_What you will do:_
**a)** Decide whether each statement agrees with the text on depression and marriage below, answering yes or no and quoting the deciding words from the text. (i) Livingston estimates that about six out of 100 marriages will have some form of depression. (ii) Ogletree says couples may divorce over depression no matter how serious it is. (iii) Livingston says children will not invite friends to their home.
**b)** Rewrite the part of the text on depression and marriage that begins at the words "For some people, however, depression" and stops after "couples to divorce.", swapping "strain" for "burden".

_Passage for review:_

For many single individuals, the idea of marriage seems like the pinnacle of happiness. After all, what could be better than spending eternity with your best friend and love of your life?
For some people, however, depression can put a strain on marriage, making married life even more of a challenge than it usually is, and even pushing some couples to divorce.
John Livingston, an associate professor who teaches missionary preparation, introduction to the LDS Church and marriage and family classes, estimates that “Out of 100 marriages, maybe six … marriages will have some form of depression.”
For these couples and their families, depression can be devastating.
“Families will sometimes overcompensate to make up for a messed-up family,” Livingston said. “Wives or husbands will make up excuses why significant others couldn’t make it to events, and children will not invite friends to their home.”
BYU professor Mark Ogletree, who teaches living prophets and marriage preparation classees, has seen couples negatively affected by depression.
“Couples may resort to divorce over depression, depending on how serious it is,” Ogletree said.

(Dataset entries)
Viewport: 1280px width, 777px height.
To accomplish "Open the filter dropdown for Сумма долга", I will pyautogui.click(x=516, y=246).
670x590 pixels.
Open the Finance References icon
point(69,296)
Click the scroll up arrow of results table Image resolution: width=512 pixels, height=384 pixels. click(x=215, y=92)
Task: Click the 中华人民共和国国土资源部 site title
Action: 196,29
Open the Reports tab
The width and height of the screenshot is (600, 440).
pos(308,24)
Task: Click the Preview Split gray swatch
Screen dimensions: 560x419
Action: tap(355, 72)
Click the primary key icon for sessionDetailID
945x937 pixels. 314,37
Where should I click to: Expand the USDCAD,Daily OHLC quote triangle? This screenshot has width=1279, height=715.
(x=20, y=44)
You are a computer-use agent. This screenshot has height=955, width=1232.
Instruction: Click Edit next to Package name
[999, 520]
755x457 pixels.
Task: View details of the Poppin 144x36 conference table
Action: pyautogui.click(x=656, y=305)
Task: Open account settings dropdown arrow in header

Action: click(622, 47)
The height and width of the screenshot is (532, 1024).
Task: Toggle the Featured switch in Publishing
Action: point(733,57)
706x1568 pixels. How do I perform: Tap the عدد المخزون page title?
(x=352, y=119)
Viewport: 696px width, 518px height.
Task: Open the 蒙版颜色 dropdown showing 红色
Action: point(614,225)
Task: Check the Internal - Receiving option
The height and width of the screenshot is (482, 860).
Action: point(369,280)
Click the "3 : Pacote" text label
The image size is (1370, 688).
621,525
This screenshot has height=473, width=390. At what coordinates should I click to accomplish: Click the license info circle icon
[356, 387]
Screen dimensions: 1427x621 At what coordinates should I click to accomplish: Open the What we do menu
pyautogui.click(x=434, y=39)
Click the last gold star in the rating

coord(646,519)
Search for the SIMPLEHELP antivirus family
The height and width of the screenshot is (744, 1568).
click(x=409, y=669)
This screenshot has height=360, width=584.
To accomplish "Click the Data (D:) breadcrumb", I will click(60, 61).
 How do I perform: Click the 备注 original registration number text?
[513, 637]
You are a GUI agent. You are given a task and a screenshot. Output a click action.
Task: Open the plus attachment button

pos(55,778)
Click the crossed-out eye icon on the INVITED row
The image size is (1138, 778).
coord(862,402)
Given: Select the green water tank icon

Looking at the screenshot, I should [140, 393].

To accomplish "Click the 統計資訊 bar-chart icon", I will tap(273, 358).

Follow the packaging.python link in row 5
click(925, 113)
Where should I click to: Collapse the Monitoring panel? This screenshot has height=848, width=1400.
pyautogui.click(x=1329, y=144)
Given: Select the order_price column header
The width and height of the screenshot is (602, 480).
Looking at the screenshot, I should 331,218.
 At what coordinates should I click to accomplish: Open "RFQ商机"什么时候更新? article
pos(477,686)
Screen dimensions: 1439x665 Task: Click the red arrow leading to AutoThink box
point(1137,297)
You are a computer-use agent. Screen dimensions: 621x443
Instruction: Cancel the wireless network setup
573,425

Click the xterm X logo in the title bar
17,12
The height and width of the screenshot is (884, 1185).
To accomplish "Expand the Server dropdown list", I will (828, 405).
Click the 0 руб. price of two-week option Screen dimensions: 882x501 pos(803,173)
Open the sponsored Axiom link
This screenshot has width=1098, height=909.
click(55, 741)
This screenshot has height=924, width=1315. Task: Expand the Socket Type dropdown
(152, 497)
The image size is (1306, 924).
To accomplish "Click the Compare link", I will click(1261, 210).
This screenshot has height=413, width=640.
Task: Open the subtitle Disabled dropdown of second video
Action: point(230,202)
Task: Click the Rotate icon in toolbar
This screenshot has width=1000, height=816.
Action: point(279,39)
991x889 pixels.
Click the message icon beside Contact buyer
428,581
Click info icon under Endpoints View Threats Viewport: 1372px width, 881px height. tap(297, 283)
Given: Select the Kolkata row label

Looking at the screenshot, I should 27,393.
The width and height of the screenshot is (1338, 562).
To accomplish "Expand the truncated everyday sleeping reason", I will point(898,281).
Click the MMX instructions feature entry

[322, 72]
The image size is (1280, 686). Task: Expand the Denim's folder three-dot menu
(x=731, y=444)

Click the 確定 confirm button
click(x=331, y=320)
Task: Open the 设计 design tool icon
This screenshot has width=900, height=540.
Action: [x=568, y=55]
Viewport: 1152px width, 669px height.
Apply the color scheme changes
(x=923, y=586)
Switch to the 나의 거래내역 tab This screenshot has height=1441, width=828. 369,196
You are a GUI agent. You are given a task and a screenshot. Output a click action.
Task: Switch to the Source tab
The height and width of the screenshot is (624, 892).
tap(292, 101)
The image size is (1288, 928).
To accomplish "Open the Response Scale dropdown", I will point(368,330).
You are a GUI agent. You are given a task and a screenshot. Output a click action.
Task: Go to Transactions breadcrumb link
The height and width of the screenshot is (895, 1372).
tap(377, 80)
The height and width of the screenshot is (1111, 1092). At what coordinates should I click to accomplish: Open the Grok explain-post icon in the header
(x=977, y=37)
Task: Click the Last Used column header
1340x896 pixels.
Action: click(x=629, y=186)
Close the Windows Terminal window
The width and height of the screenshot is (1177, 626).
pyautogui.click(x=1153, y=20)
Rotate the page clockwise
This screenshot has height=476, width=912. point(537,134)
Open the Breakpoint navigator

_Problem solutions:_
**a)**
(i) Yes: "Out of 100 marriages, maybe six … marriages will have some form of depression."
(ii) No: "Couples may resort to divorce over depression, depending on how serious it is."
(iii) Yes: "children will not invite friends to their home."

**b)**
For some people, however, depression can put a burden on marriage, making married life even more of a challenge than it usually is, and even pushing some couples to divorce.